I’m back from a training camp for a student club I’m active in my university. During those four days I felt more introverted than I’ve ever felt in my whole life. If I’d gone with the rest of my club members I could have had tons of fun goofing around with them. Sadly, I had to go alone. Our student club has branches in a lot of universities around the country, and each branch had to send only one representative to the camp.
Needless to say, I was bored out of my mind. I’m not going to lamely blame the others and call them names, but they were so different from me. They had a completely different sense of humor and fun, where I just felt like they laughed at all the wrong things way too loudly. And even when I pulled up a chair and tried to join a conversation I felt very out of place.
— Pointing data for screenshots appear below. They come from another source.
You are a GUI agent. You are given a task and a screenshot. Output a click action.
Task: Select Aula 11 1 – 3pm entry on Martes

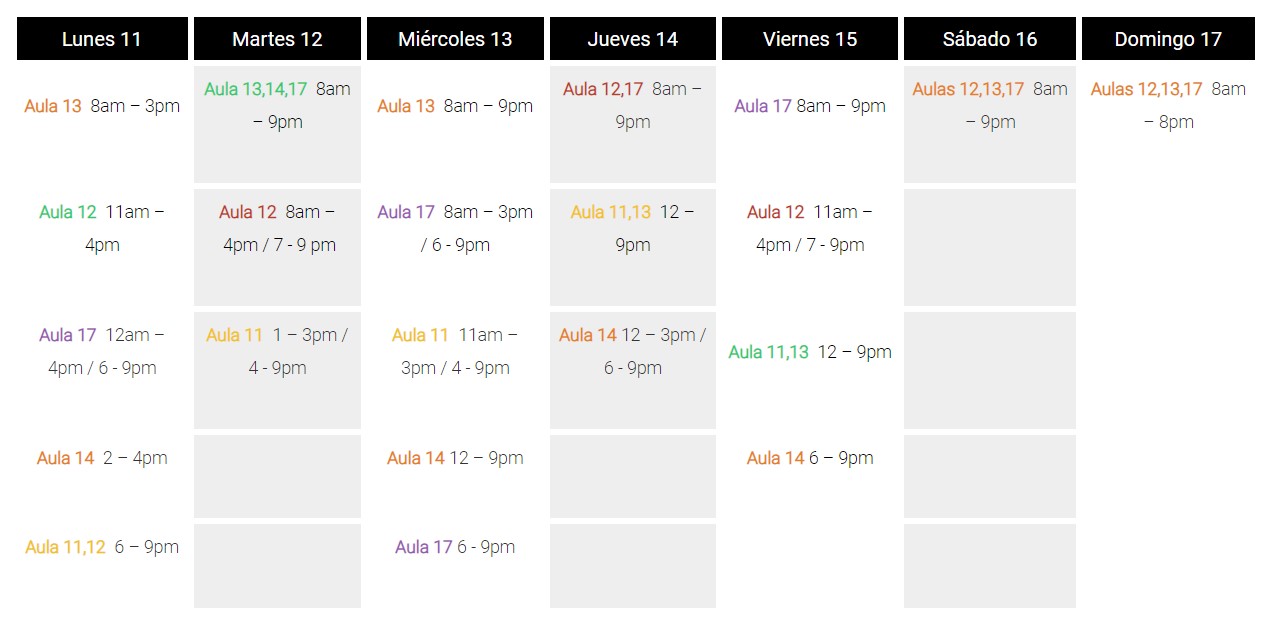click(x=277, y=351)
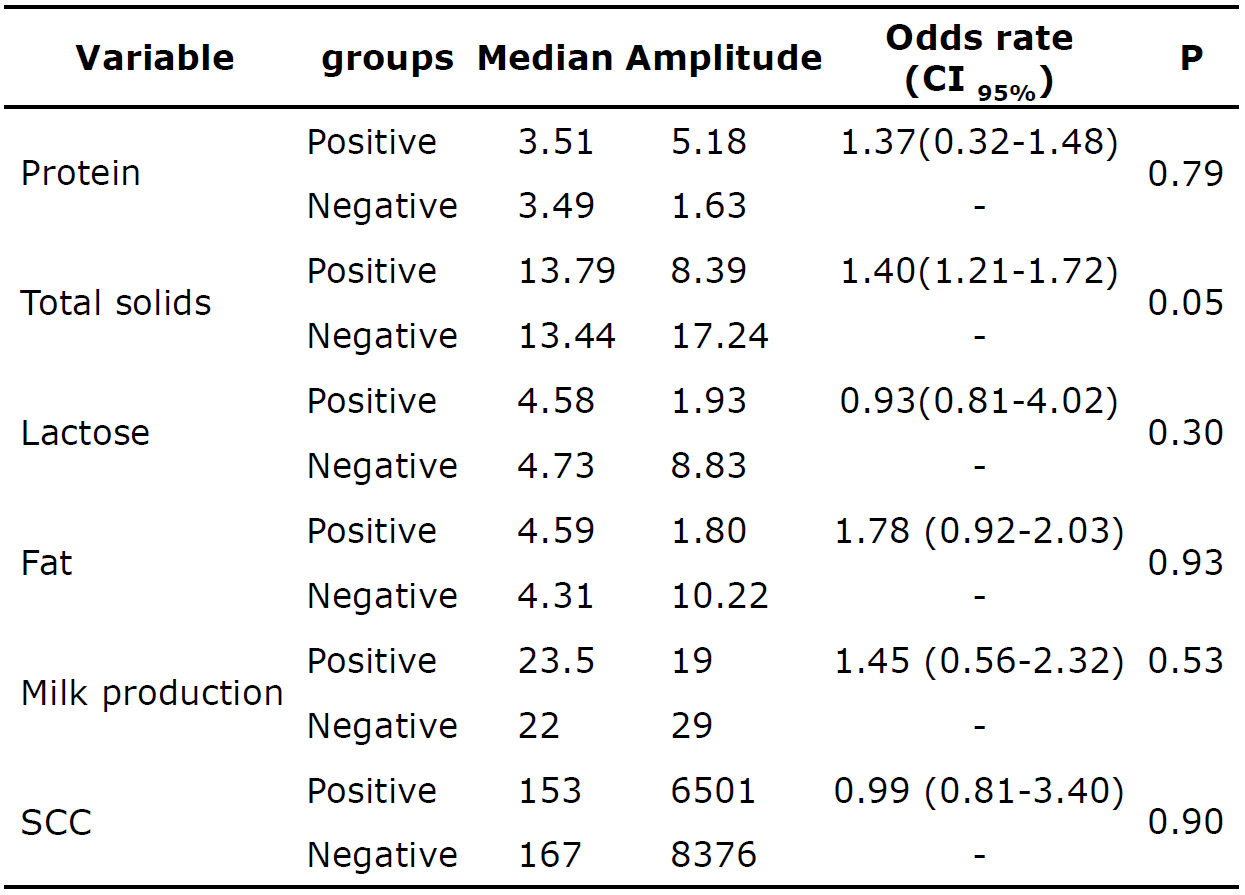
Task: Click the SCC row label
Action: 56,822
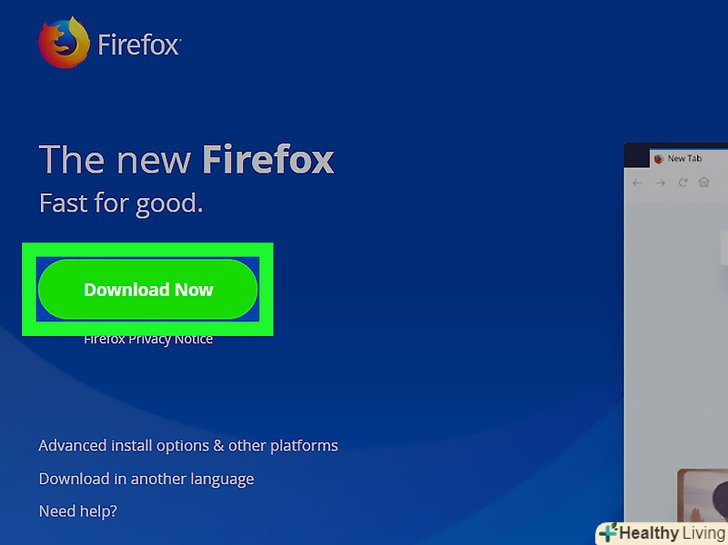Click the gray page area of browser preview

pyautogui.click(x=671, y=325)
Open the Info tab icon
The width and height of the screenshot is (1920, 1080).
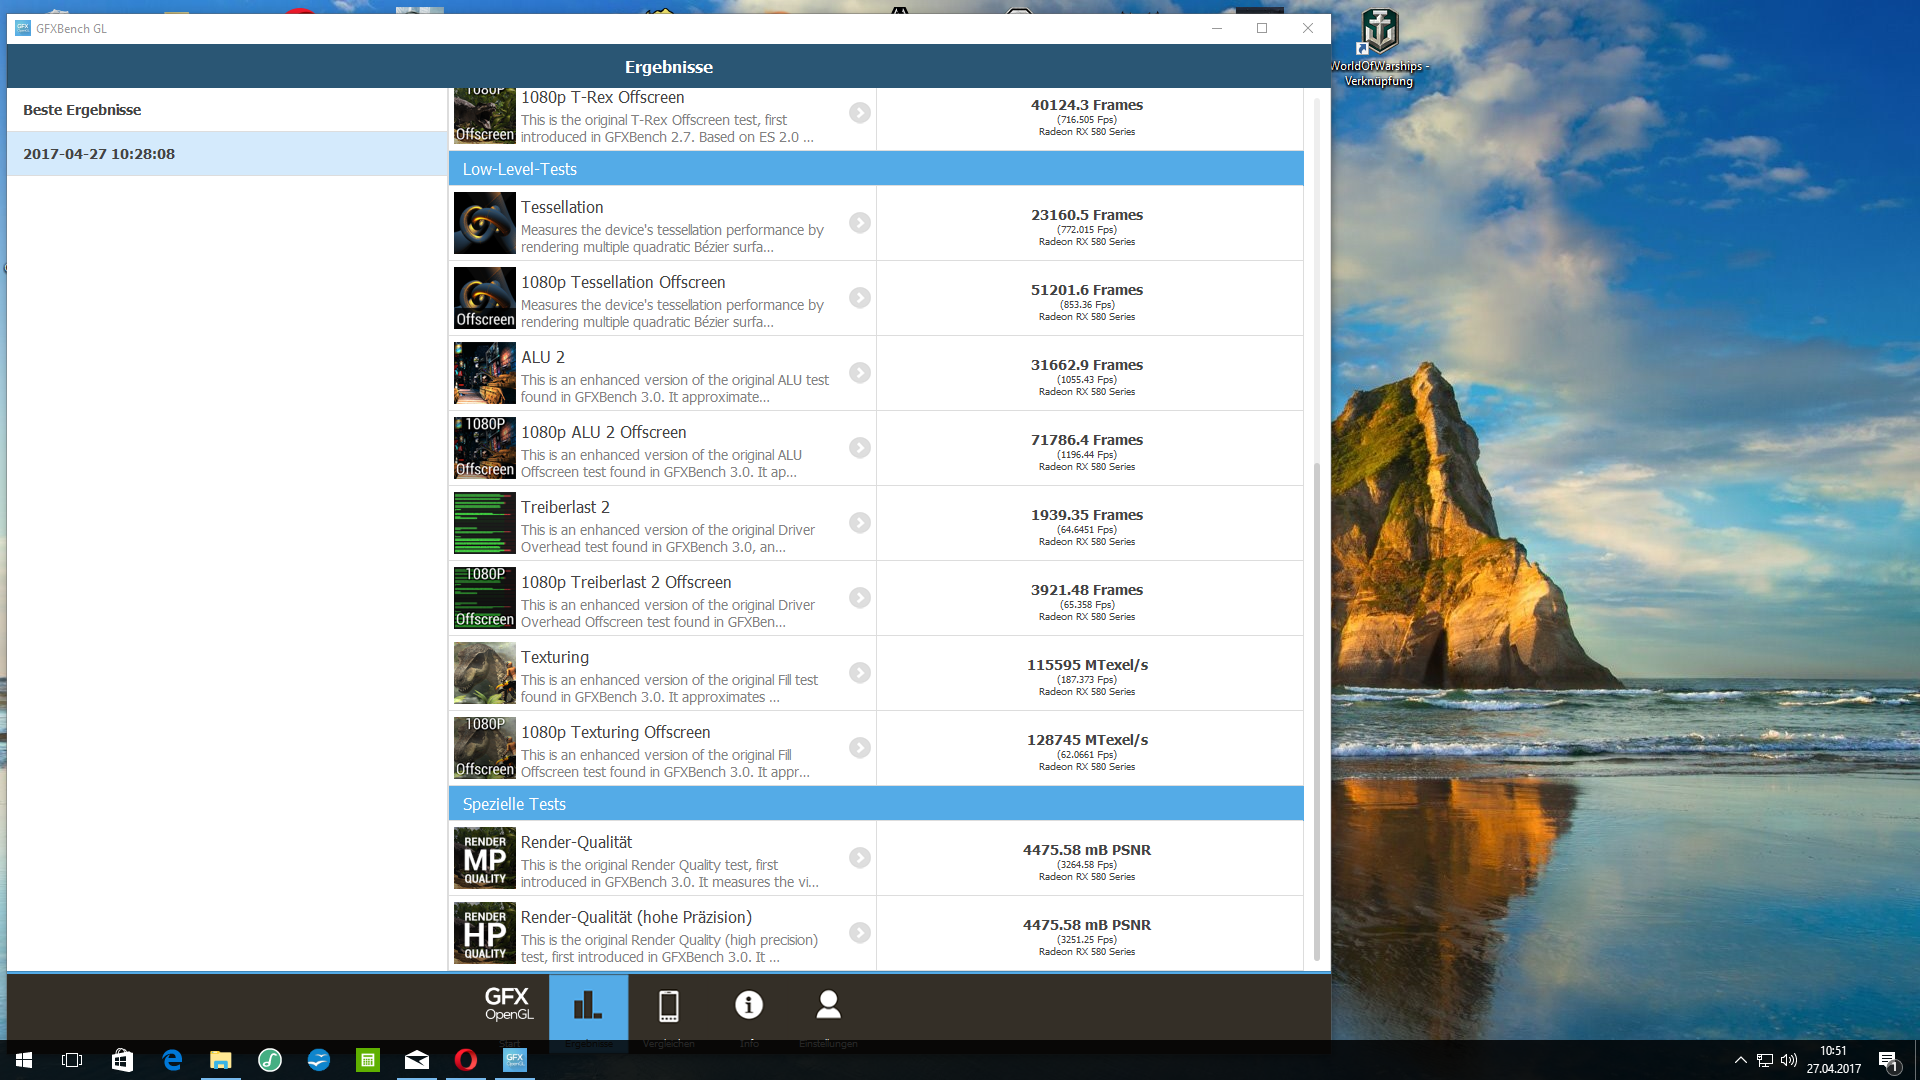(x=748, y=1005)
Readers, I hope none of you ever end up in a four day camp with a bunch of people who have no idea what you’re talking about. Who have no interest in what you’re like. I hate them, not because of our differences, but because of the way they could have so much fun while I was struggling so much. I guess it is simply envy on my part.
Right before I went to the camp, I finished “Severed Heads, Broken Hearts,” (also called “The Beginning of Everything”) a young adult book in which a popular teenage boy suddenly has to fit in with the geeky kids and discovers that they have a huge and wonderful world of their own. My situation in reverse. Ezra has it easier though, since the geeky kids are welcoming and eager to introduce him to their ways.
I don’t read too many young adult books anymore, but I found this one very funny (and filled with tons of references to geek culture) and interesting because it was told from the perspective of a boy. His love interest Cassidy felt like she’d flown out of a John Green book, though I also had fun reading about her weird interests and personality.
At the camp, I met a wonderful person who was very nice and who tried to include me in some of the cool kids’ activities. I dubbed him Mr. Too Cool For Me, because he really was too cool for me. He was smoking, drinking and partying with the rest of them and I could not understand how he could even befriend me, the girl who carried around a book in her purse. Nevertheless, he did befriend me, and I felt very comfortable just talking to him since we had more mutual interests than I’d expected, and for just a moment it was nice to pretend that he wasn’t too cool for me.
Ezra is luckier than me in that aspect I suppose, though at times he also felt that Cassidy was too cool for him. This book does give hope that over mutual interests people bond, and no one is “too cool”. And throughout the book, the very definition of “cool” shifts from the popular jocks and cheerleaders to the debate club kids who like to dream big. When you think this way, it seems like I’m the one who is too cool for Mr. Too Cool For Me. Or maybe I should just stop talking like people are two dimentional, without any depth to their personalities, like they’re characters of a YA book.
And just to clarify, I did try to socialize. I’m shining my shoes for the Fat Lady after all. I just did not do a top notch job at it, but it’s okay. There is a huge world out there to discover and all sorts of people to meet. As for “Severed Heads, Broken Hearts”, it was one of the nicest YA books I’ve read so far. No whiny girl narration, no bubbly romance, lots of Harry Potter references, very easy to read. Recommended to young adult fiction fans.